Leveraging collaborative infrastructure for movement ecology to scale insights and preserve biodiversity data
Doctoral defense by Sarah C Davidson, supervised by Martin Wikelski
- Date: Nov 14, 2025
- Time: 01:00 PM - 04:00 PM (Local Time Germany)
- Speaker: Sarah C Davidson
- Location: University of Konstanz
- Room: P 603 + online
The field of movement ecology offers expanding approaches to document
and understand biodiversity on Earth, including novel opportunities to
investigate animal responses to environmental change, mitigate negative impacts
on biodiversity, and document species and behaviors that will be altered or
lost in coming decades. Despite the growth of collaborative data
infrastructures, animal-borne sensor data remain underutilized for scaling
ecological insights and conservation impacts. This thesis proposes innovations
that build on existing successes to drive their preservation and beneficial
use. Chapter 2 convenes an international group of movement ecologists, database
managers, developers and experts in data standards. We provide evidence that a
large majority of bio-logging datasets are on track to become inaccessible. We
then present a vision for data integration to foster cross-disciplinary use,
enable dynamic applications and expand digital natural history archives.

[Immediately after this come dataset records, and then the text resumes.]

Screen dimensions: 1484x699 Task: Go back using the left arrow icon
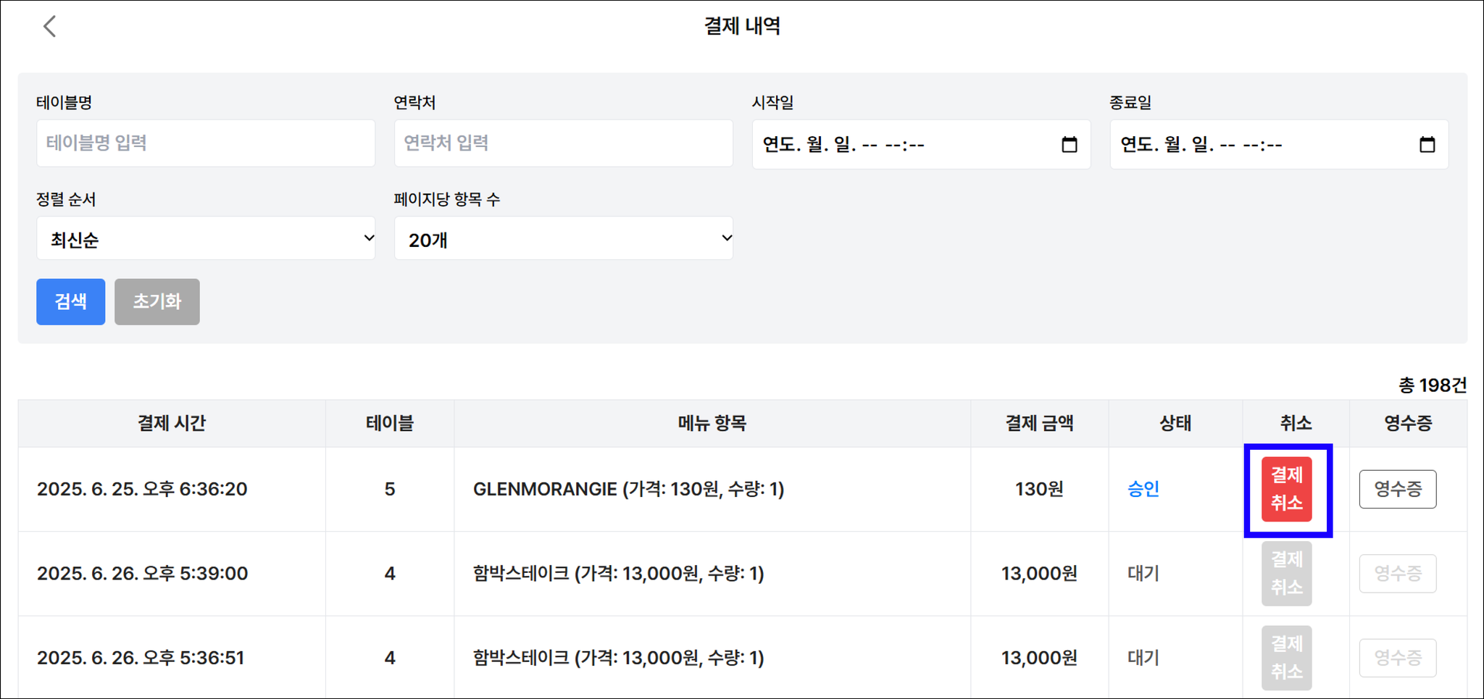[49, 27]
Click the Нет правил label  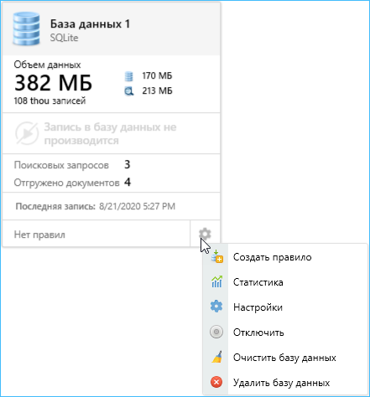coord(39,235)
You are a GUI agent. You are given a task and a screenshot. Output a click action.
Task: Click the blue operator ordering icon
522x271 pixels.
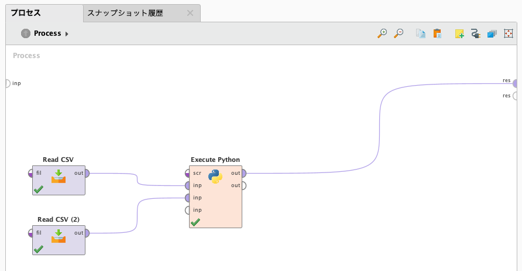point(492,33)
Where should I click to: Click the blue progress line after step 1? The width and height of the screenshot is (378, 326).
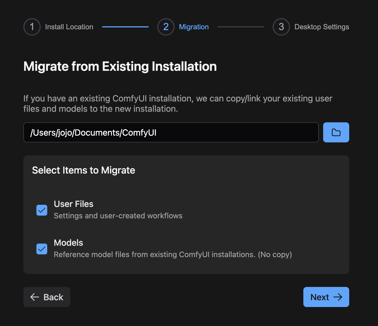[125, 27]
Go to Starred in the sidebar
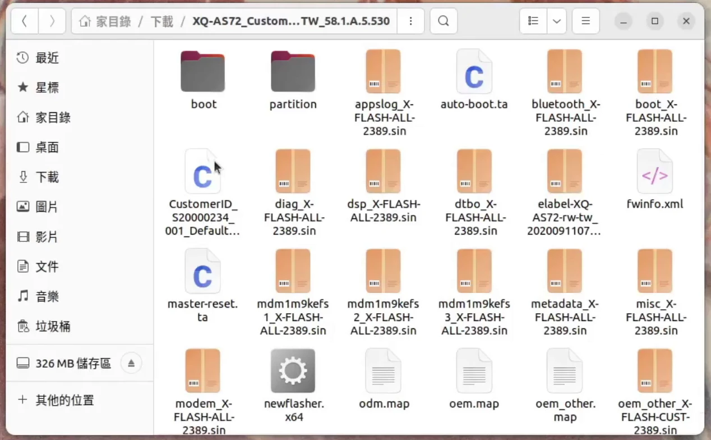 (x=47, y=88)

Chapter 3 launches the Arctic Animal Movement Archive, a living collection of
over 200 curated datasets that document movements and behavior of 86 species.
Through this collection, we find that following warmer winters, golden eagles
arrive at their Arctic summering grounds earlier, that more northern caribou
populations are calving earlier than at the turn of the century, and that
impacts of weather on movement rates of terrestrial mammals vary among species,
with potential to alter predator-prey relationships. Chapter 4 introduces a
collection of papers that investigate Arctic animal migrations. I survey these
studies, highlighting newly documented migrations and range expansions,
demonstrations of among-individual variation and within-individual plasticity,
and insights into effects of environmental change within and across trophic
levels. I synthesize shared calls to address gaps in baseline information
needed to understand patterns in population size and distribution. Chapter 5
describes ECODATA, a set of open-source software applications to process large
environmental geospatial datasets and create custom animations. ECODATA is
developed with practitioners to meet cross-jurisdictional analysis needs to
improve the use of wildlife tracking data for communication and decision
making. In two use cases, we visualize predator and prey movements with respect
to roads and caribou calving ecology in the context of seasonal vegetation
changes. Looking forward, I discuss current efforts to reimagine movement
ecology, shifting from a tradition of isolated, project-specific data
collection to coordinated global research and biodiversity monitoring.